LIST OF TASKS:
1/ List every cause of fetal compromise that the protocol excerpt names besides placental insufficiency.
2/ Reproduce the passage from the protocol excerpt word for word, starting at "This is a protocol" and ending at "and long‐term outcomes.".

This is a protocol for a Cochrane Review (Intervention). The objectives are as follows:

To assess the effects of immediate versus deferred delivery of preterm babies with suspected fetal compromise due to placental insufficiency on neonatal, maternal and long‐term outcomes.

Background

Description of the condition

Fetal compromise occurs when there is inadequate oxygen or nutrient supply to the developing baby. This can be recognised by progressive alterations in the growth, metabolic, cardiovascular and behavioural parameters of the fetus, which represent increasing hypoxaemia and acidosis. The function of vital organs may be affected, leading to temporary or permanent damage or intrauterine death. Fetal compromise is most commonly a result of placental insufficiency, which occurs in approximately 3% of pregnancies (Alberry 2007). This is thought to originate from defective trophoblast invasion in the first trimester (Miller 2008), leading to increased placental vascular resistance that impairs oxygen and nutrient supply to the fetus. Other causes include congenital abnormality, isoimmunisation, intrauterine infection and twin‐twin transfusion syndrome in monochorionic twins. The degree and progression of fetal compromise is variable, and is probably dependant on gestation, maternal factors and the nature and severity of the underlying cause (Miller 2008).

A number of interventions have been proposed as in utero treatments for fetal compromise, including calcium channel blockers, hormones, steroids, nutritional supplementation, oxygen therapy, plasma volume expansion, abdominal decompression, electrostimulation, betamimetics and bed rest. Many of these have been reviewed in other Cochrane Reviews and none have been found to be effective in improving outcome (Hofmeyr 1996; Say 1996d; Say 1996a; Say 1996b; Say 1996c; Say 2001; Say 2003c; Say 2003a; Say 2003b). An exception is in cases of compromise due to twin‐twin transfusion syndrome. This is a distinct condition where compromise arises due to vascular anastomoses in the placental circulation of monochorionic twins. In this situations there is some evidence that laser coagulation of anastomotic vessels improves perinatal outcome (Roberts 2008), hence we have excluded this group from this review. In all other situations leading to fetal compromise, in the absence of effective interventions, the mainstay of management is based on monitoring progression of fetal compromise and delivering the baby at a time that is thought to minimise risk to the infant.

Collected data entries
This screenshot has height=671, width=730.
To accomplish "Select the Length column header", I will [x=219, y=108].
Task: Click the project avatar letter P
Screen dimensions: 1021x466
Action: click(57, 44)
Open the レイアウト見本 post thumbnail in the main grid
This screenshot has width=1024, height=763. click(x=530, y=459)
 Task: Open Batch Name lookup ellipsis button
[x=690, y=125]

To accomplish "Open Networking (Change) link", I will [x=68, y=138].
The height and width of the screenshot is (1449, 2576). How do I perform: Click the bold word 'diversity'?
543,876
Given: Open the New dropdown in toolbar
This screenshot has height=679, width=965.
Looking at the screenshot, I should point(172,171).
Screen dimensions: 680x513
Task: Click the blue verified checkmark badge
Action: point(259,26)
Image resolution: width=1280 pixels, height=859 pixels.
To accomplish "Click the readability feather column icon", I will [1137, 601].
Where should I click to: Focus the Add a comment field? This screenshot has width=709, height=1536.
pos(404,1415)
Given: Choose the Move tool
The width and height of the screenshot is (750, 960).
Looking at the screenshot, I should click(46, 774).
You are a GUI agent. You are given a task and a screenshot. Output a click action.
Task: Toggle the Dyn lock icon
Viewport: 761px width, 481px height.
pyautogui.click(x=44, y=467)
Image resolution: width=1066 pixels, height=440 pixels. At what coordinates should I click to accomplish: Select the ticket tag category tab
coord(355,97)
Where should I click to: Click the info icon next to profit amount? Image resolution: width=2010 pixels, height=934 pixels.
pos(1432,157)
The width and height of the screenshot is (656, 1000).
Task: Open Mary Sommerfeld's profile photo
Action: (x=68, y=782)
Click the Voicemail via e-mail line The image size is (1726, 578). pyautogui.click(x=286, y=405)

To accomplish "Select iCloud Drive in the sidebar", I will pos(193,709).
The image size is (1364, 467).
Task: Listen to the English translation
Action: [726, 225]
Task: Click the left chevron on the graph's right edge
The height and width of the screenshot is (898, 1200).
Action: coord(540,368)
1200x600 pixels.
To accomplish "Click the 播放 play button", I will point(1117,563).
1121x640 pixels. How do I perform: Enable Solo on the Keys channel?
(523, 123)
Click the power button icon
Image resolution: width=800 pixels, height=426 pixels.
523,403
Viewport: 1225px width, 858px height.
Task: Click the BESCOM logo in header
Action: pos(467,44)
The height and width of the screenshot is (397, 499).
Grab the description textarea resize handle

RESULTS FOR EACH TASK:
1/
- Congenital abnormality
- Isoimmunisation
- Intrauterine infection
- Twin‐twin transfusion syndrome in monochorionic twins

2/
This is a protocol for a Cochrane Review (Intervention). The objectives are as follows:

To assess the effects of immediate versus deferred delivery of preterm babies with suspected fetal compromise due to placental insufficiency on neonatal, maternal and long‐term outcomes.